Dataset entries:

Start of Block

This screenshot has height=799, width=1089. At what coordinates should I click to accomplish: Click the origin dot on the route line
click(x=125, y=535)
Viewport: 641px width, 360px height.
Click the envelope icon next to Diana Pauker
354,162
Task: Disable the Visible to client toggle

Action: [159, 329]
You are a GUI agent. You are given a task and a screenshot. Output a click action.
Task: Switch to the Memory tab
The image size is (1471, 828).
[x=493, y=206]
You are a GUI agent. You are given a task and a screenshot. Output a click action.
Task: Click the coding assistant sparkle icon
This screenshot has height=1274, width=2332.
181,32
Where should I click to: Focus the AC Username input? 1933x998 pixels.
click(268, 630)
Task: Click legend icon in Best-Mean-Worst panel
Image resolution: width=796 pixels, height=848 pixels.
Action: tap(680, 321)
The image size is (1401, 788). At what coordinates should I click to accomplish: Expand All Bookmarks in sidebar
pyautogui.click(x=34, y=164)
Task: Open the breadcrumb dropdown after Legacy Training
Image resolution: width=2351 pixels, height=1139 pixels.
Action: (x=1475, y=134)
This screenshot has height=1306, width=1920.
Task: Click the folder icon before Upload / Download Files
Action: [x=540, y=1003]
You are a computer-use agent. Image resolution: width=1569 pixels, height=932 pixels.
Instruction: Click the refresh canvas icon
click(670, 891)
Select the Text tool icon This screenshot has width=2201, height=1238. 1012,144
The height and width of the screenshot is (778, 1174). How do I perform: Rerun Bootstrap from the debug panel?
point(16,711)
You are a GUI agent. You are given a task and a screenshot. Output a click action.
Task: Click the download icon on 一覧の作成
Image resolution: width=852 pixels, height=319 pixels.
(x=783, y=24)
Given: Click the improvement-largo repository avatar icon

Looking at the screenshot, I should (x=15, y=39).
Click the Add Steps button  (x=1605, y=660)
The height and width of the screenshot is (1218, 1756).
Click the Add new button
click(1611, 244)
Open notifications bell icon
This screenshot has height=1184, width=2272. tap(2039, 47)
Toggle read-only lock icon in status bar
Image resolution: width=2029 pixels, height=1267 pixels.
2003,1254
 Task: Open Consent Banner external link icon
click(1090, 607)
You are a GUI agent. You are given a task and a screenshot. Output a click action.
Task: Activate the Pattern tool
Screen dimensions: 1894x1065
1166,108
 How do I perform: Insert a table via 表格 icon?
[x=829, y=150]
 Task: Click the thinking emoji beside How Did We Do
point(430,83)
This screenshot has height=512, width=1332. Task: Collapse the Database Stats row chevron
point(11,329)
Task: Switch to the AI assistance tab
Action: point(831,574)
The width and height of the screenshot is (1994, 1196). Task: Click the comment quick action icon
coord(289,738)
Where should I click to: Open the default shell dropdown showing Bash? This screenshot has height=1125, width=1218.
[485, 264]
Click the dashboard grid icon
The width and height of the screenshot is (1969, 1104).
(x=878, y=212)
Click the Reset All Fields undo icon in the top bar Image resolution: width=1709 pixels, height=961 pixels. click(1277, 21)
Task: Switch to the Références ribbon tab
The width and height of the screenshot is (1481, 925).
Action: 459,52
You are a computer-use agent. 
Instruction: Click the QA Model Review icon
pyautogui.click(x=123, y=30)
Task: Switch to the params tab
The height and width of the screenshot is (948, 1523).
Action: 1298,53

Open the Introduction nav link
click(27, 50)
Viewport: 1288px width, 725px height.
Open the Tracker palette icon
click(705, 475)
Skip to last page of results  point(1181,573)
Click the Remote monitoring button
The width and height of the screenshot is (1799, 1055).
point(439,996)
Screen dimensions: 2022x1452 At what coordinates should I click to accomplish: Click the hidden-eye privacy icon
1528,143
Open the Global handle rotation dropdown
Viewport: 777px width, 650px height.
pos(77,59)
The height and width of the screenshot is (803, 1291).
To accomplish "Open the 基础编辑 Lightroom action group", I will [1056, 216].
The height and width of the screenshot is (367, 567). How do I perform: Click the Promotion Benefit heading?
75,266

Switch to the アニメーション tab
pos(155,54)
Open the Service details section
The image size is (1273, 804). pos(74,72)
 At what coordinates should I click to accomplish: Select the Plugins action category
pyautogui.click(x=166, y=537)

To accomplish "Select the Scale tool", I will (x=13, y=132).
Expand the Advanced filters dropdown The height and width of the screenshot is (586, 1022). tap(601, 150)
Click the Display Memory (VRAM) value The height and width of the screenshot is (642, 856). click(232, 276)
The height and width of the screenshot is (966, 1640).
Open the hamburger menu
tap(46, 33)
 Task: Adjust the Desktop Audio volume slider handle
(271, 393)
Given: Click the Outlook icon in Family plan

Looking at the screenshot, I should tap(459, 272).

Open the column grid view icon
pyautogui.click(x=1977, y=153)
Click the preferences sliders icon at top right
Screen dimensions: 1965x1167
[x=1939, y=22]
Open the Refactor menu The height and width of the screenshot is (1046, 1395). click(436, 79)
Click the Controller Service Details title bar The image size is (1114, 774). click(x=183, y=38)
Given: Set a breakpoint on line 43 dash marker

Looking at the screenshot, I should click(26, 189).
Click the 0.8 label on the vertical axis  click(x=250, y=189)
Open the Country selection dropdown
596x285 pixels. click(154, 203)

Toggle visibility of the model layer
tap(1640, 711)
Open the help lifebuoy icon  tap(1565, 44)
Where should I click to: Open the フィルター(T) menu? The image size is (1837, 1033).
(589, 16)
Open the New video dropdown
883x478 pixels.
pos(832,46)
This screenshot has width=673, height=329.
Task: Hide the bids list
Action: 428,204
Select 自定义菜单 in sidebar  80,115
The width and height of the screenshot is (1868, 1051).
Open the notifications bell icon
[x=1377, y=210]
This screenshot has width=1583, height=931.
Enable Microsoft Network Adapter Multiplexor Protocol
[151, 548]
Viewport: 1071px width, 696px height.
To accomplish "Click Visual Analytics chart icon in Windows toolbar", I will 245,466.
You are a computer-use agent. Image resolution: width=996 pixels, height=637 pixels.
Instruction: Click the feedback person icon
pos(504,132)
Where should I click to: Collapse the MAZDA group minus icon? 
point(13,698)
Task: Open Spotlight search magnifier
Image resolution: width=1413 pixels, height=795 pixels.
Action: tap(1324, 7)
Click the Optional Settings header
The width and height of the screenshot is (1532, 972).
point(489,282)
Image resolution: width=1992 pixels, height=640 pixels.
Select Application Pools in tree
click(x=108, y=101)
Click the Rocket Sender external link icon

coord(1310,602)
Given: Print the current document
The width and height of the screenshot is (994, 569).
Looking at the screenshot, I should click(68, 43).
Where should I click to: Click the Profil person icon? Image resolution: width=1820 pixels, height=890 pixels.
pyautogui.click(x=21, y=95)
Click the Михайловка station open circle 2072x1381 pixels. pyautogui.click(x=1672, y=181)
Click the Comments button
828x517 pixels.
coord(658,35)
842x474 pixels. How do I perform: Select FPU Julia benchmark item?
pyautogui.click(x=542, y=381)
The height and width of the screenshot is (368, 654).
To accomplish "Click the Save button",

End of Block

§ Problem to solve: When a line in the data contains "will", return it as written.

§ Solution to this exercise:
To accomplish "Open the 基础编辑 Lightroom action group", I will [1056, 216].
To accomplish "Select the Scale tool", I will (x=13, y=132).
To accomplish "Click Visual Analytics chart icon in Windows toolbar", I will 245,466.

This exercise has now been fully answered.